Two duties pull in opposite directions, and both are mandatory. GDPR's storage limitation says: do not keep personal data longer than its purpose needs. AML law says: keep KYC, transaction, and SAR records for the statutory period and never destroy evidence. The system must satisfy both. So retention cannot be ad hoc. It must be a defined policy enforced in code.

The answer is per-category retention rules, plus the right deletion method for each: hard-delete what GDPR says must go, soft-delete (never destroy) what AML says must stay. The dangerous failures are silent: data that stays forever because nothing deletes it, or regulated records hard-deleted because someone reused a generic delete path.

Define and enforce retention

AlwaysGive every data category an explicit retention period tied to its purpose and the governing regulation, and enforce it automatically.
DoRun retention as a scheduled, audited process. Data is deleted or anonymised when its period ends, without relying on someone remembering.
DoTell the categories apart clearly: ordinary personal data (delete when its purpose ends) versus statutory AML/KYC records (keep for the legal period).
DoAnonymise rather than delete where you need the data's analytical value but not the identity behind it.
ConsiderLegal-hold support that can pause deletion for specific records under investigation, with the hold itself audited.
NeverRetain personal data indefinitely or with no defined retention rule.

Erase safely and provably

DoUse soft-delete for regulated records, with a role gate, tenant scope, and an audit entry. Never an irreversible destroy.
DoWhen honouring a GDPR erasure request, erase across all stores (primary, replicas, backups per policy, caches, exports), not just the main table.
DoRecord the erasure itself (what category, when, on what basis) so you can prove the obligation was met.
ConsiderCrypto-shredding (destroying the key) for data that is hard to physically delete from backups.
Do notRoute regulated records through a generic hard-delete path shared with disposable data. Keep the methods separate so a mistake cannot cross over.
NeverHard-delete regulated records (customer, KYC, AML, audit, SARs). Soft-delete with a role gate, tenant scope, and an audit entry.

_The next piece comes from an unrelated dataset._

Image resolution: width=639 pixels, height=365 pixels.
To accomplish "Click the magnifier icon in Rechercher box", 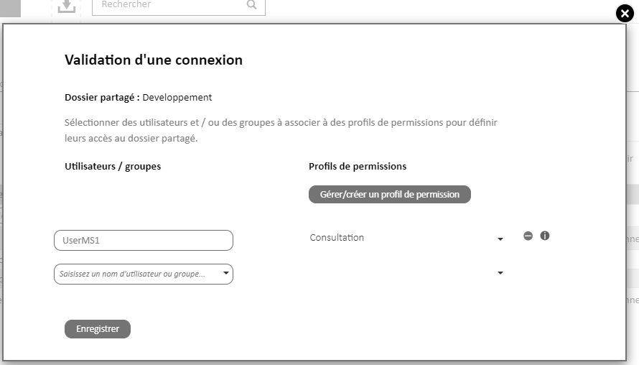I will click(252, 5).
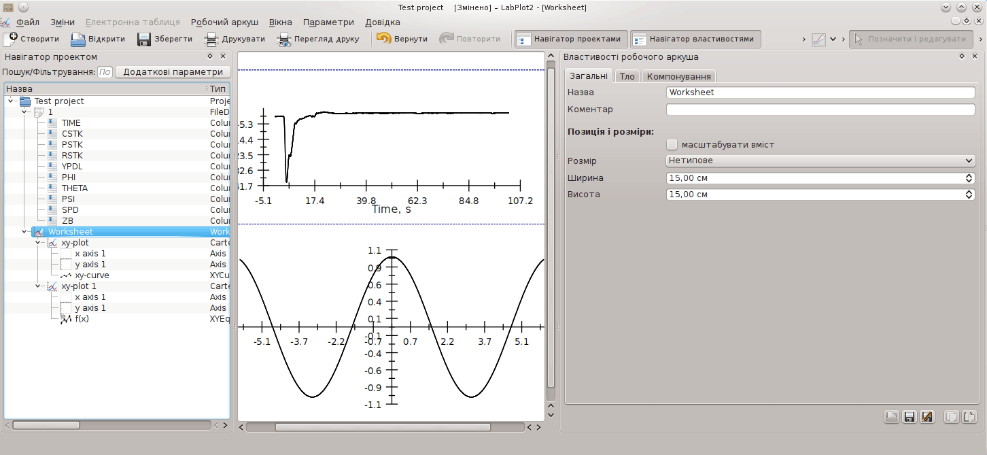
Task: Open the Розмір dropdown showing Нетипове
Action: (820, 161)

One delete path for everything public void Delete(Guid id) => db.Execute("DELETE FROM Records WHERE Id=@id", new { id });

Used for a disposable draft today, reused for a KYC record tomorrow. The AML evidence is then gone with no audit trail. Regulated records must never reach a hard-delete.

Category-aware deletion

// regulated record: soft-delete, gated, audited
db.Execute("UPDATE KycRecords SET DeletedUtc=@now, DeletedBy=@u WHERE Id=@id AND TenantId=@t", ...);
audit.Record("KycRecord.SoftDelete", id, user);

The record survives for the statutory period, the action is linked to a person, and tenant scope is enforced.

Self-review checklist

AskDoes every data category this touches have a defined retention period — and is it enforced automatically?
AskIs this delete path correct for the category — hard-delete for GDPR, soft-delete for regulated records?
AskOn a GDPR erasure request, would every copy actually be removed?
AskCould a generic delete ever reach a regulated record?

Why it matters: Both failure directions are serious: over-retention breaches GDPR and grows the blast radius of any breach, while destroying AML evidence is a regulatory offence in its own right. Automatic, category-aware retention is how we satisfy two opposing legal duties without depending on anyone getting it right by hand.